かれのもとへ、歩いてけ。【イノウエ旅行記三日目②】
住所だけを頼りに、友人の住むアパートを探す。札幌駅から歩くこと50分。遂に彼の住むアパートを発見した。会えれば4年ぶりだ。会えれば。
その男は中学受験期の頃の戦友だ。北海道の大学に通う彼は一昨年、自らの住むアパートから年賀状をくれた。「LINE教えて」とあった。
しかしその年、俺は喪中で、あれよあれよという間に返事を書きそびれてしまった。これに関しては俺が悪い。
さらに次の年、彼はまた年賀状をくれた。
案の定、こうあった。「LINE教えて」
普通は自分のIDを書いた上でそう言うだろう、と苦笑しながら、それでも申し訳なさも添えて今度はしっかり返事を書く。もちろんLINEのIDも添えた。
しかし、LINEは一向に来なかった。
シャイな男なのだ。昔から。
札幌駅から歩き出してから25分。またしても北海道のスケールに驚かされる。
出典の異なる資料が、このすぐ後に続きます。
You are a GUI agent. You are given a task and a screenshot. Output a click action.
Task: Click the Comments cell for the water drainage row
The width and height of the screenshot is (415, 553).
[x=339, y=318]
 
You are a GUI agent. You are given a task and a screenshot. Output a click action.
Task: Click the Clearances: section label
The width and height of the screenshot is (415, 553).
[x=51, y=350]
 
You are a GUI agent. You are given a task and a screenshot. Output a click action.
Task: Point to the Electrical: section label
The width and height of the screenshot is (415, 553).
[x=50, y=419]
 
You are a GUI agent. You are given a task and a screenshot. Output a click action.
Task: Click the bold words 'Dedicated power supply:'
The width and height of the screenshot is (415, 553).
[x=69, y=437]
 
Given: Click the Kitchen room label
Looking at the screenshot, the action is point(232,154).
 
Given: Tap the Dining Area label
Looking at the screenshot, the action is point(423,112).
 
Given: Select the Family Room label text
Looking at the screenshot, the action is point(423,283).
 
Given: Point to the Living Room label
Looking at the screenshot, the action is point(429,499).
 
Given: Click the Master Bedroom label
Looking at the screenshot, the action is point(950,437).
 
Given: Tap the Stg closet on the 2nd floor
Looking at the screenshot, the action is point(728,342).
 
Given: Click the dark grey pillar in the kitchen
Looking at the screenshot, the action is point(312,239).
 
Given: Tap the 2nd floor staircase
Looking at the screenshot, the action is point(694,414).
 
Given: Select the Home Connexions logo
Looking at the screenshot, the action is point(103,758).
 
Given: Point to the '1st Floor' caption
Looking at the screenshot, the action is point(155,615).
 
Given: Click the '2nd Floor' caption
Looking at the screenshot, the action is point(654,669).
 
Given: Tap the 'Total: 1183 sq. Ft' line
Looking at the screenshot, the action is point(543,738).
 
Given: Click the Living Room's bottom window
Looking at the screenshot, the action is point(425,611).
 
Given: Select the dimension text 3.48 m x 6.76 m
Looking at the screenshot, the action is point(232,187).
都会に見える札幌でさえ、ストライドが違うような気がする。一歩の感覚が遠い。
冒頭にもどる。
アパートだと思っていた建物は、寮だった。玄関のインターフォンを押すと40代の女性が現れた。顔には誰だこの人、と書いてある。
「201号室の、◯◯くんを訪ねて参りました。今こちらにいますかね…?」
「あぁ…◯◯くんなら3月に退居されています」
「え…」(ぽへ〜〜〜)
どうやら簡単には出会わせてくれないらしい。
来年の彼の年賀状に書かれた住所に、俺は歩いていけるだろうか。歩いていく意志だけでも、絶やさないでいたいと思う。